### [Supplied text]
+ + +

Wednesday, April 2, 2014

I'm Gonna Whimsy You To Death

My home will never grace the pages of a decorator magazine for many reasons, chief amongst them a lack of budget, awareness of trends, the fact that we have small children and therefore can't have not just nice things, but apparently things in general.  (Side note:  Why are children so destructive?  Why do I have to keep saying, "DO NOT hang on the cabinet doors.  DO NOT climb up the fridge.  DO NOT dig that metal spoon into the table."  Why?)

More than anything keeping us from magazine covers, though, is a little word called 'whimsy.'  Now, even magazine editors seems to appreciate some whimsy, but "some" seems to be the operative word there.  They like to sprinkle a little here and there, whereas I would like to unscrew the lid and dump the entire whimsical contents all over our house.

+ + +

### [Things to do]
a: Answer these questions about the post on whimsy:
(i) What date appears at the top?
(ii) According to the writer, what do magazine editors like to do with whimsy?
(iii) Which word does the writer name as the main thing keeping the home off magazine covers?
b: List every action the writer tells the children not to do in the post on whimsy.

### [Information shown]
+ + +

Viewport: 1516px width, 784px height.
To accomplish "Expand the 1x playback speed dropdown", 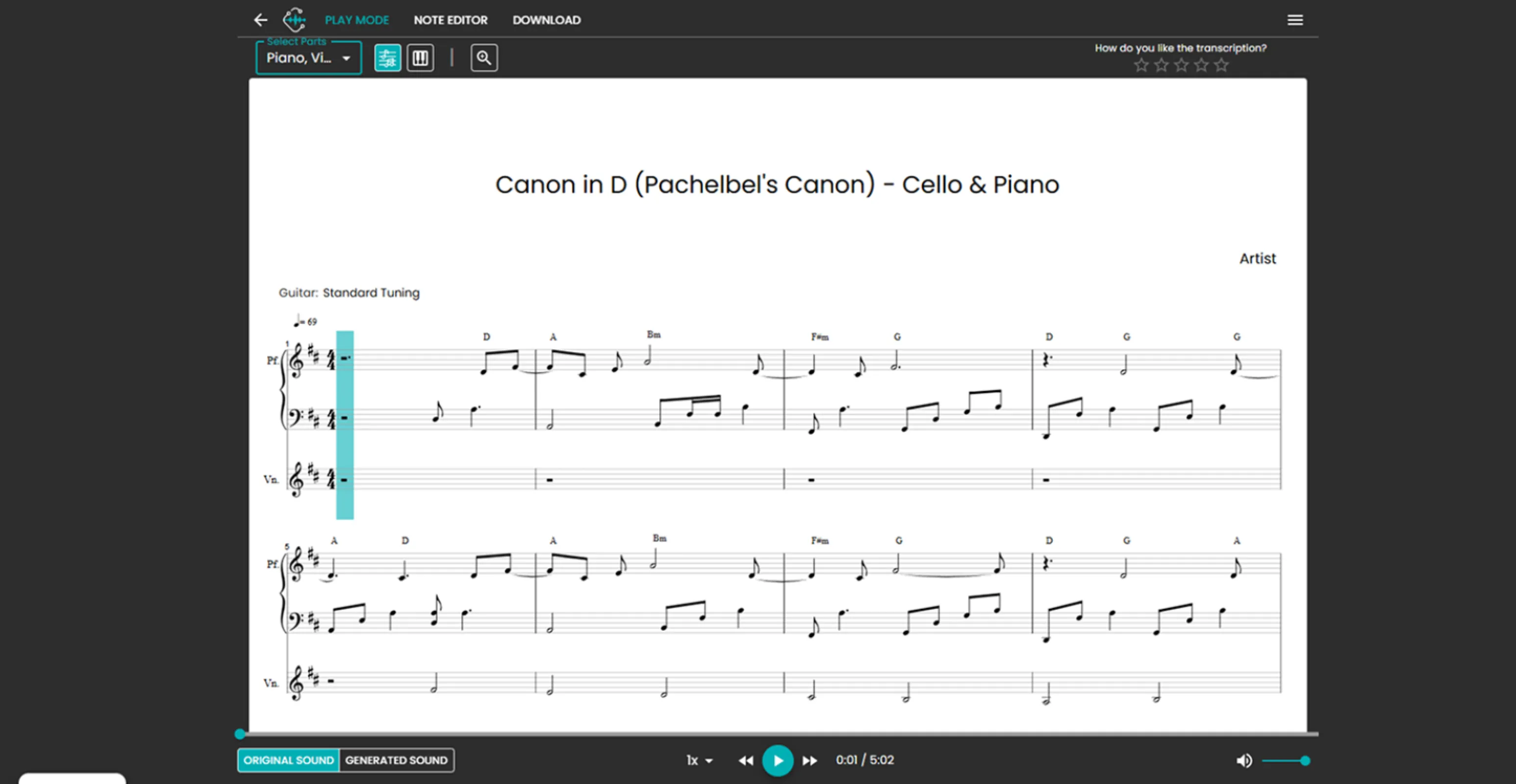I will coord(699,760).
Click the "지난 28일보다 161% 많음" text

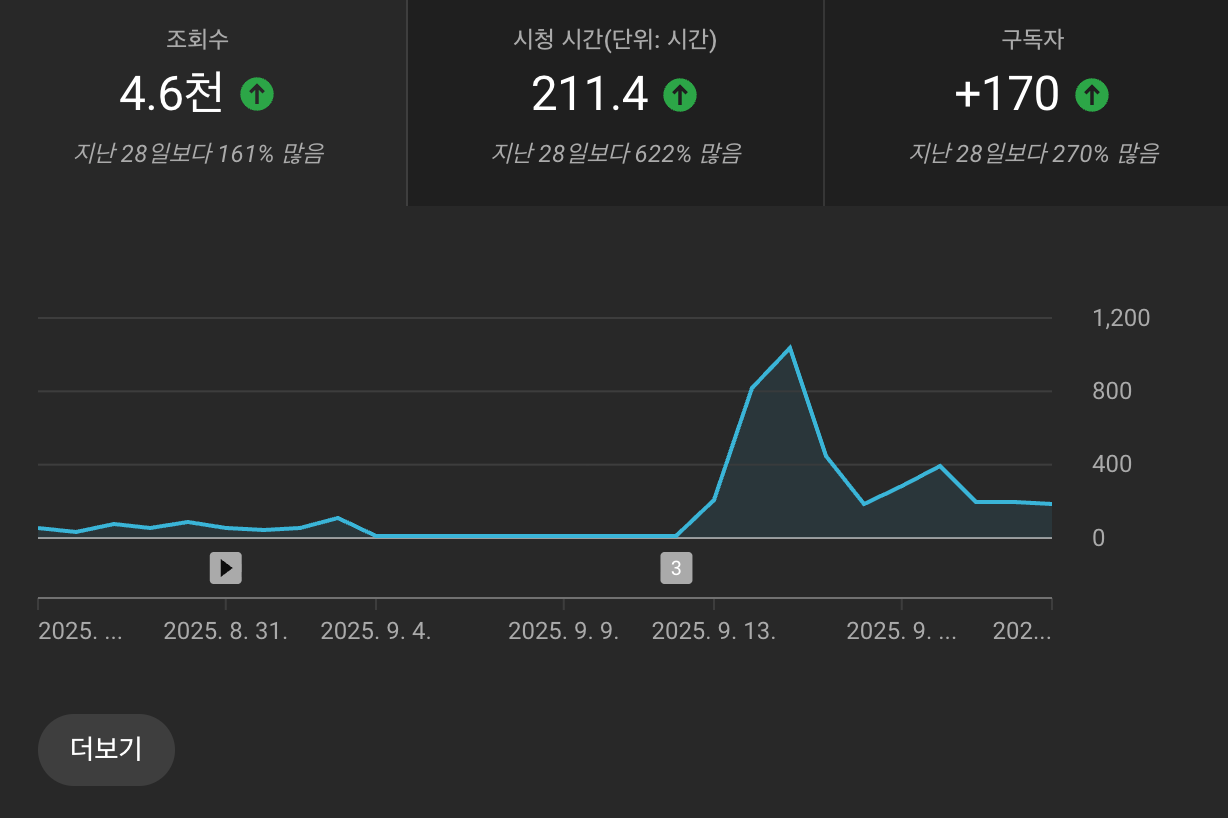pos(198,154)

+ + +

### [Problem solutions]
a:
(i) Wednesday, April 2, 2014
(ii) They like to sprinkle a little here and there.
(iii) Whimsy

b:
- Hang on the cabinet doors
- Climb up the fridge
- Dig that metal spoon into the table